The Royal Academy of Engineering has announced the finalists for the 2019 MacRobert Award, the most prestigious prize for UK engineering innovation.
Celebrating its 50th anniversary this year, the MacRobert Award is run by the Royal Academy of Engineering and recognises engineering teams that demonstrate outstanding innovation, tangible societal benefit and proven commercial success within the UK engineering sector.
The four finalists for the 2019 MacRobert Award include OrganOx (Oxford) for creating the metra, a world-first device that can keep a human donor liver functioning outside the body for up to 24 hours prior to transplant.
Earlier this year The National Institute for Health and Care Excellence (NICE) approved the use in the NHS of ex-vivo machine perfusion for preservation of livers donated for transplants. One variation of the technique, normothermic machine perfusion, was developed by University of Oxford Department of Engineering spinout OrganOx Ltd as a result of a cross-disciplinary collaboration between Professor Constantin Coussios (Institute of Biomedical Engineering) and Professor Peter Friend (Nuffield Department of Surgical Sciences).
The technique maintains donor livers at body temperature for up to 24 hours, supplying the organs with oxygenated blood, medications and nutrients, and also allows assessment of the viability of the donor liver during preservation. A randomized study of the procedure compared to conventional cold storage was carried out last year, with positive results, and was cited in the NICE report.

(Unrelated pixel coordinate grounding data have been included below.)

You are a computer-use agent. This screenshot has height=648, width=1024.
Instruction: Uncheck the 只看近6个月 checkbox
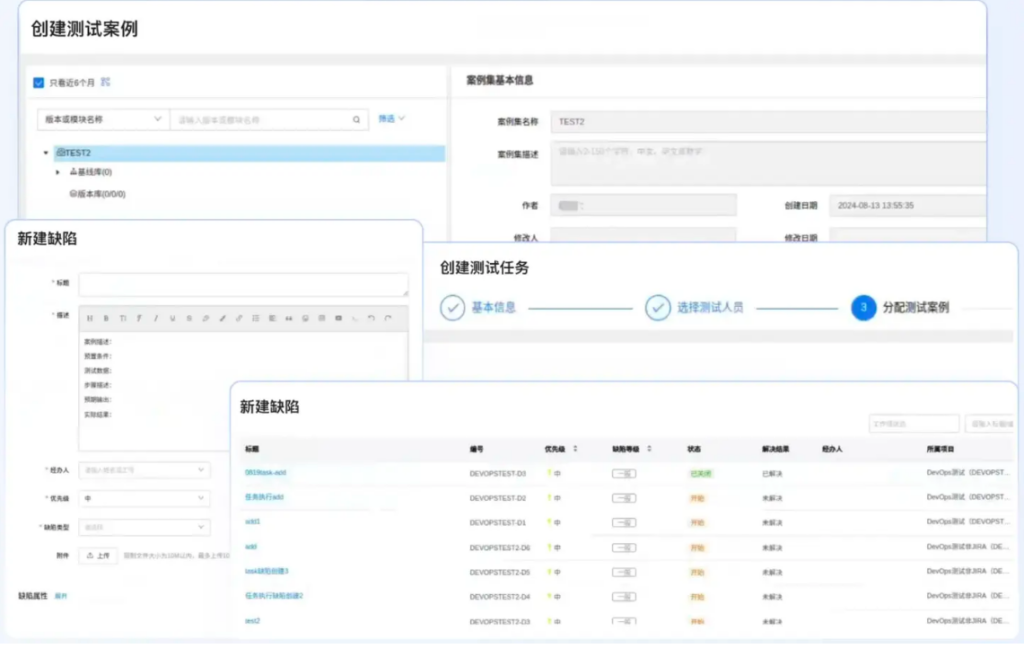(x=39, y=83)
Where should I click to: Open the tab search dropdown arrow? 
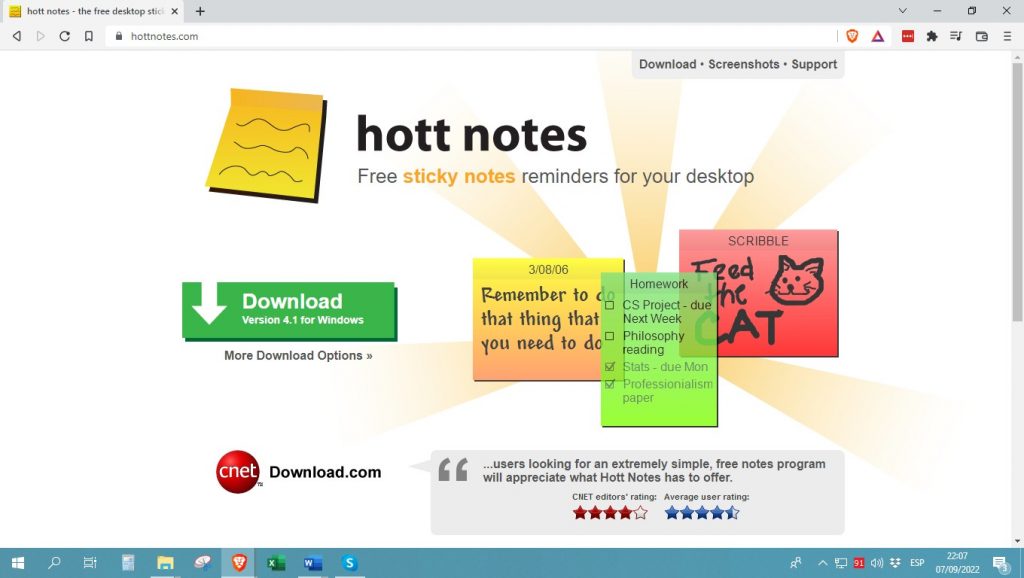pyautogui.click(x=902, y=10)
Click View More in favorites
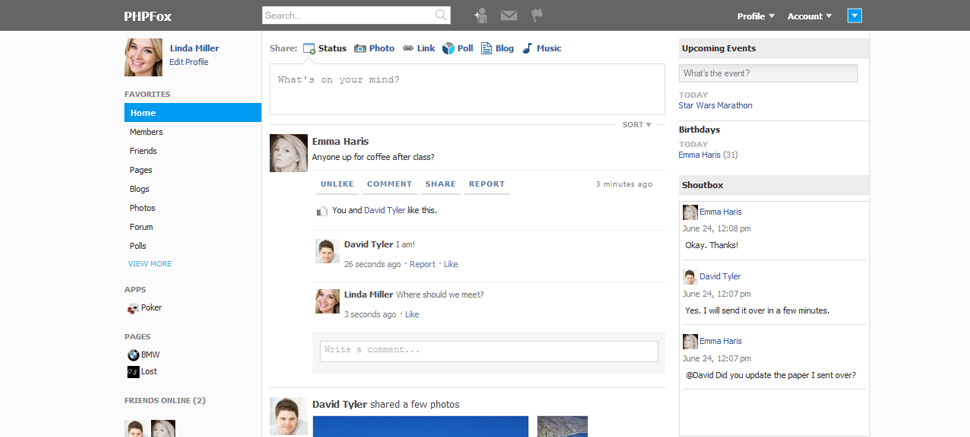The width and height of the screenshot is (970, 437). [x=150, y=264]
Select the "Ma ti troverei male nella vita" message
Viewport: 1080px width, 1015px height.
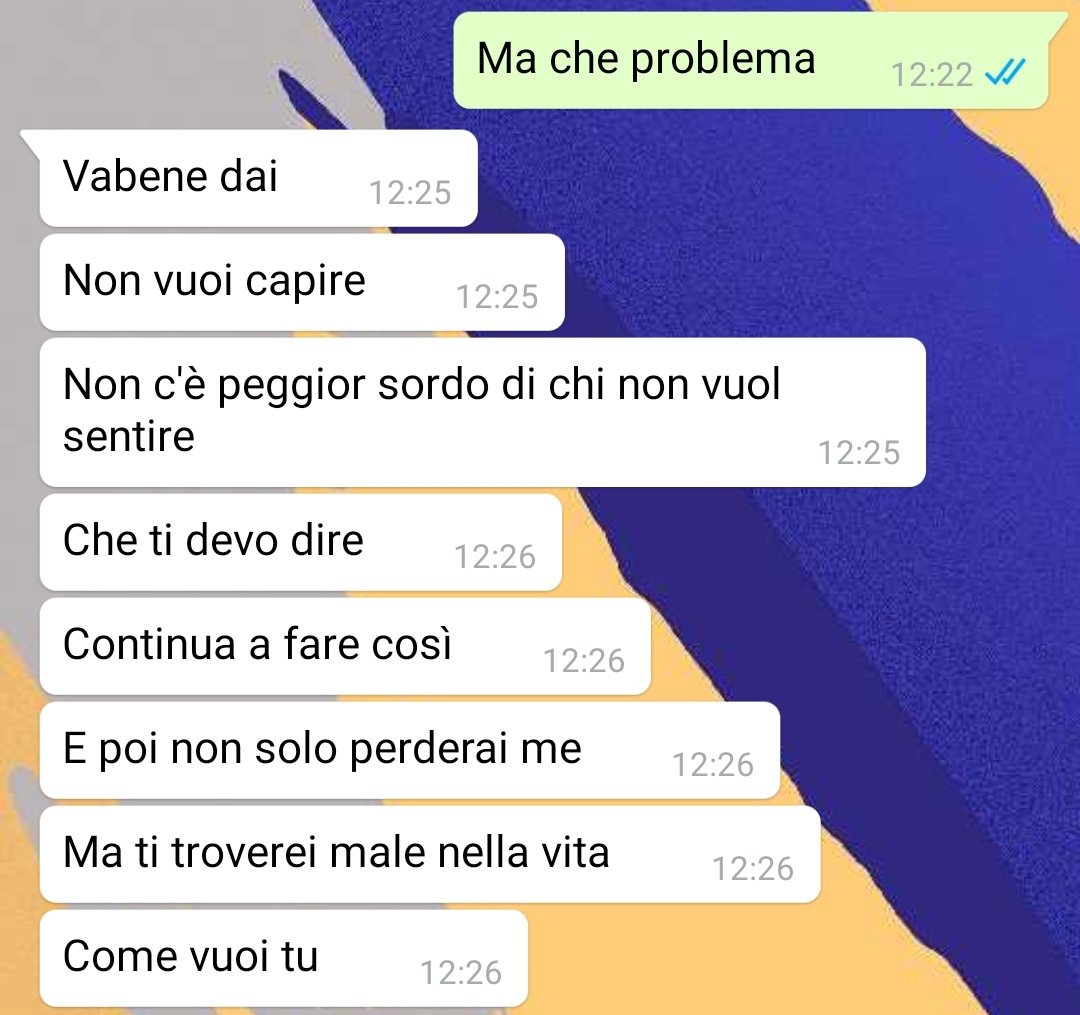coord(430,854)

Entries were submitted by a wide variety of companies from across the UK, with four shortlisted for this year's prize. The finalists were chosen for their ability to demonstrate the ingenuity of engineers who make the impossible possible, bringing products to market that will make a significant impact on people's lives and on the world in which we live.
The winner of this year's MacRobert Award will be announced at the Royal Academy of Engineering Awards Dinner at London's Banqueting House on Thursday 11 July. The winning team will receive the signature MacRobert Award gold medal and a £50,000 cash prize.

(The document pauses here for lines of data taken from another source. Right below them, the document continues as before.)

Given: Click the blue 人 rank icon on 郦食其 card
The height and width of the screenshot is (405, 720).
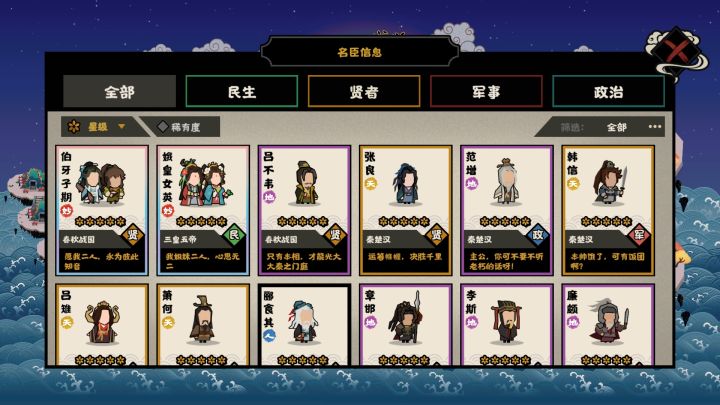Looking at the screenshot, I should coord(269,336).
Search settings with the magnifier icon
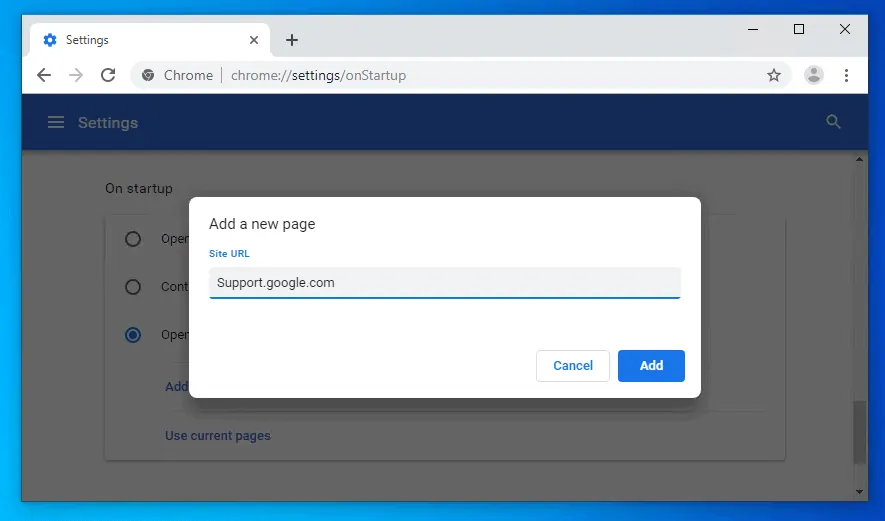The height and width of the screenshot is (521, 885). pos(833,122)
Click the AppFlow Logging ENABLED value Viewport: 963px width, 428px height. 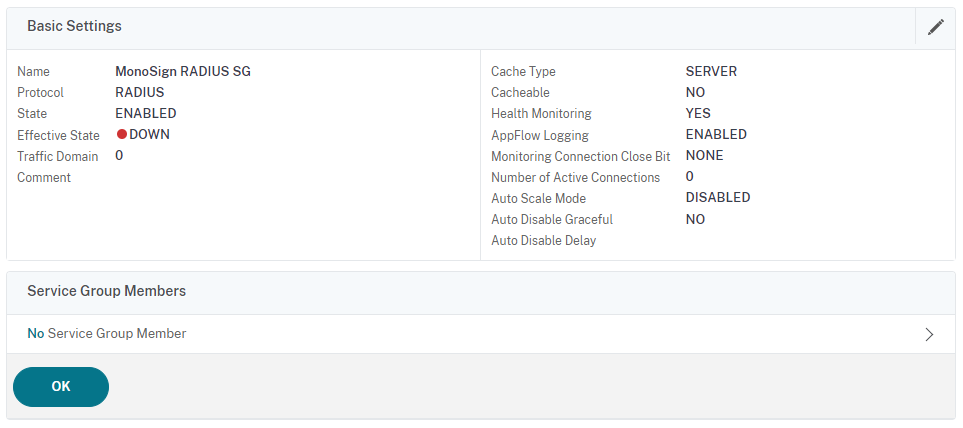(716, 134)
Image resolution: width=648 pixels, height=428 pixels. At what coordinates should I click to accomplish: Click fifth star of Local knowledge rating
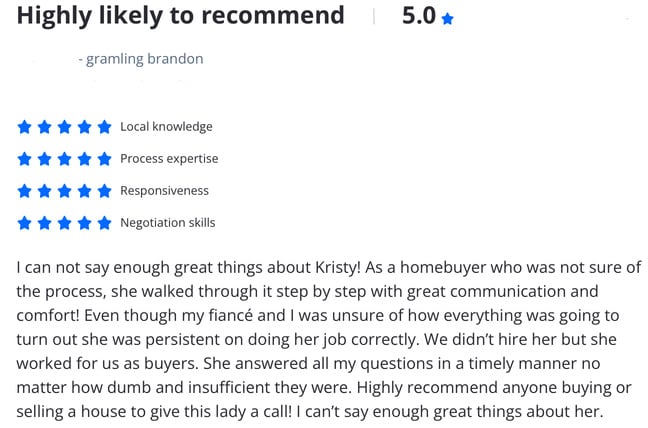click(x=105, y=127)
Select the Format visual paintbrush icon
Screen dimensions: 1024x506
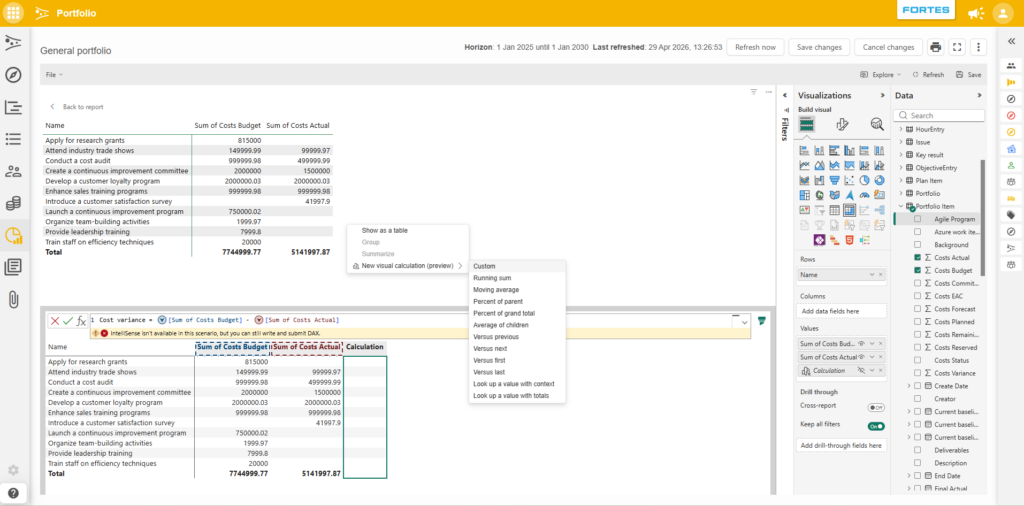(x=842, y=124)
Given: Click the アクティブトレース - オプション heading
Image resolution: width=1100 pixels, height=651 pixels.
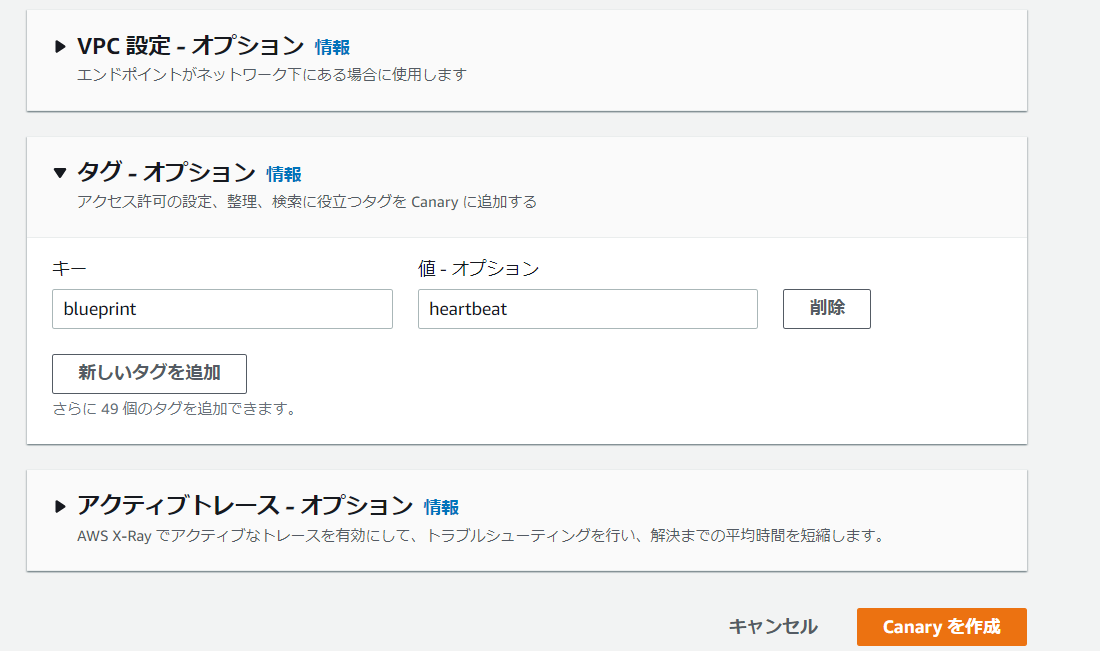Looking at the screenshot, I should [245, 506].
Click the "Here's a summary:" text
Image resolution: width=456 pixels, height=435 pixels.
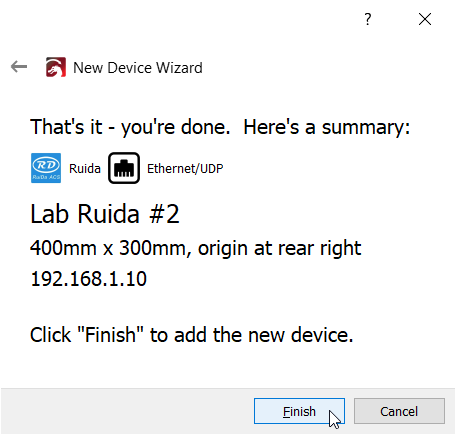click(327, 128)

The other three shortlisted finalists are:
● Bombardier (Belfast) for developing an innovative, resin-infused advanced composite wing that minimises the aircraft's environmental impact by reducing both weight and fuel burn in flight, and waste during manufacture.
● Darktrace (Cambridge) for Antigena, an AI-powered 'self-healing' cybersecurity system that can both identify and neutralise cyberattacks.
● M Squared (Glasgow), whose SolsTiS Titanium:Sapphire laser produces the world's purest light and can be tuned across the spectrum - it is enabling new scientific discoveries and bringing about radical transformations in quantum computing, healthcare, navigation and climate change technology.